How Do I Know Whether My Rails App Is Thread-safe or Not?

Jarkko wrote this on Mar 13th, 2015 10:10 am

Photo by Joseph Francis, used under a Creative Commons license.

In January Heroku started promoting Puma as the preferred web server for Rails apps deployed on its hugely successful platform. Puma – as a threaded app server – can better use the scarce resources available for an app running on Heroku.

This is obviously good for a client since they can now run more concurrent users with a single Dyno. However, it’s also good for Heroku itself since small apps (probably the vast majority of apps deployed on Heroku) will now consume much fewer resources on its servers.

The recommendation comes with a caveat, however. Your app needs to be thread-safe. The problem with this is that there is no simple way to say with absolute certainty whether an app as a whole is thread-safe. We can get close, however.

Let’s have a look how.

For the purpose of this issue, an app can be split into three parts:

The app code itself.
Rails the framework.
Any 3rd party gems used by the app.

All three of these need to be thread-safe. Rails and its included gems have been declared thread-safe since 2.2, i.e. since 2008. This alone, however, does not automatically make your app as a whole so. Your own app code and all the gems you use need to be thread-safe as well.

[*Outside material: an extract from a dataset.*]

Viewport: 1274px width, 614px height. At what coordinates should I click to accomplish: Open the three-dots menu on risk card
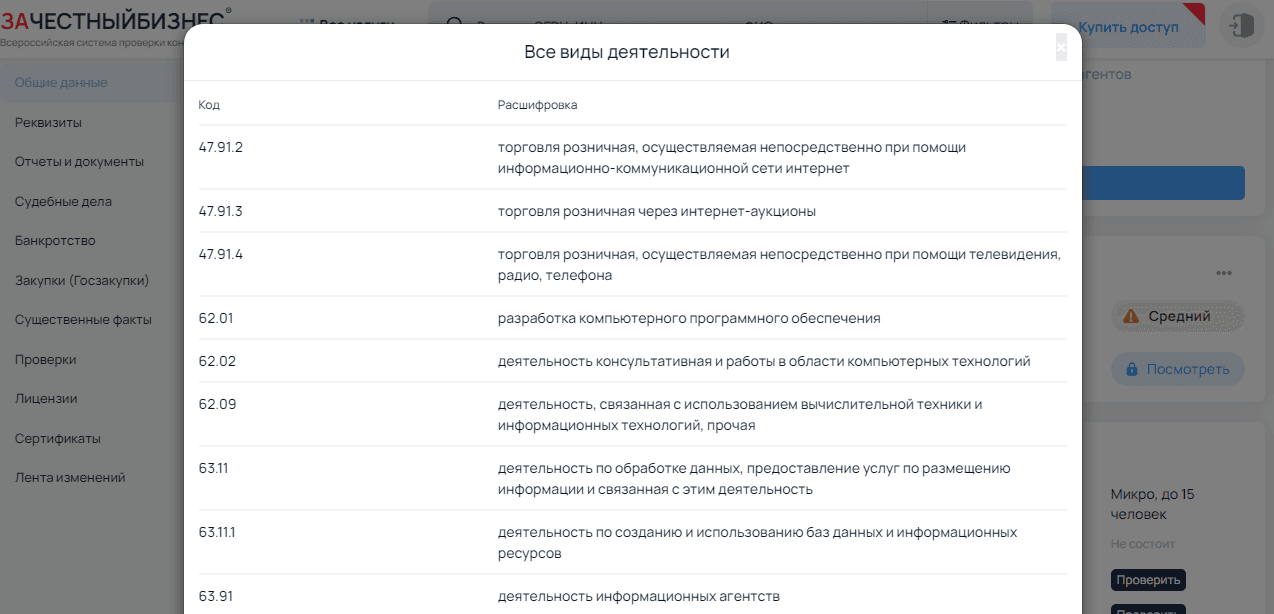click(x=1224, y=273)
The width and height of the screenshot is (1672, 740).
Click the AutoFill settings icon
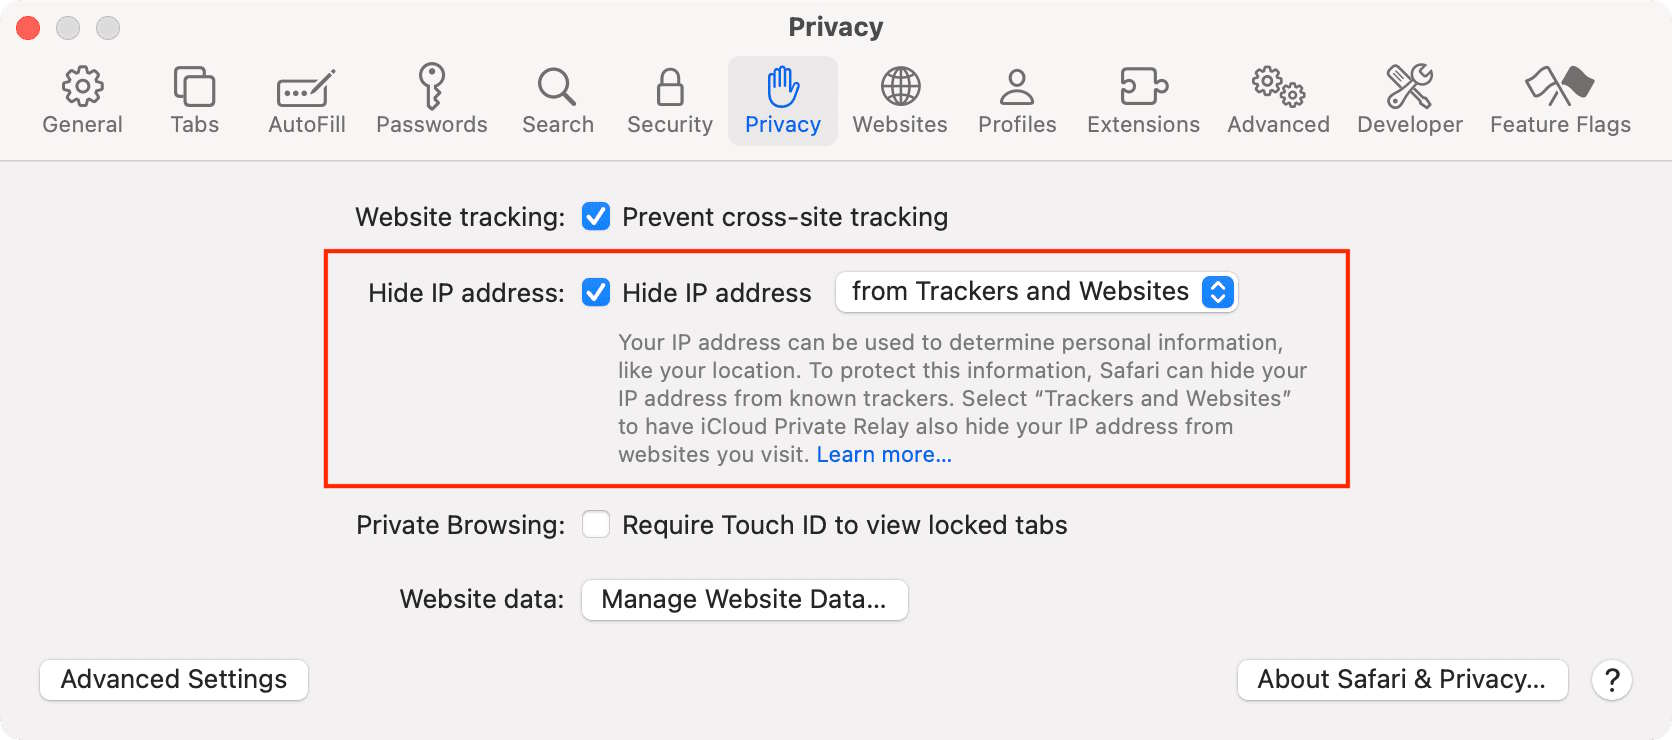[x=306, y=97]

What is and what isn’t thread-safe in Ruby?

So when is your app code not thread-safe? Simply put, when you share mutable state between threads in your app.

But what does this even mean?

None of the core data structures (except for Queue) in Ruby are thread-safe. The structures are mutable, and when shared between threads, there are no guarantees the threads won’t overwrite each others’ changes. Fortunately, this is rarely the case in Rails apps.

Any code that is more than a single operation (as in a single Ruby code call implemented in C) is not thread-safe. The classic example of this is the += operator, which is in fact two operations combined, = and +. Thus, the final value of the shared variable in the following code is undetermined:

@n = 0
3.times do
  Thread.start { 100.times { @n += 1 } }
end

However, none of the two above things alone makes code thread-unsafe. It only becomes so when it is mated with shared data. Let’s get back to that in a minute, but first…

Aside: But what about GIL?

More informed readers might object at this point and point out that MRI Ruby uses a GIL, a.k.a. Global Interpreter Lock.

The general wisdom on the street is that GIL is bad because it does not let your threads run in parallel (true, in a sense), but good, because it makes your code thread-safe.

Unfortunately, GIL does not make your code thread-safe. It only guarantees that two threads can’t run Ruby code at the same time. Thus it does inhibit parallelism. However, threads can still be paused and resumed at any given point, which means that they absolutely can clobber each others’ data.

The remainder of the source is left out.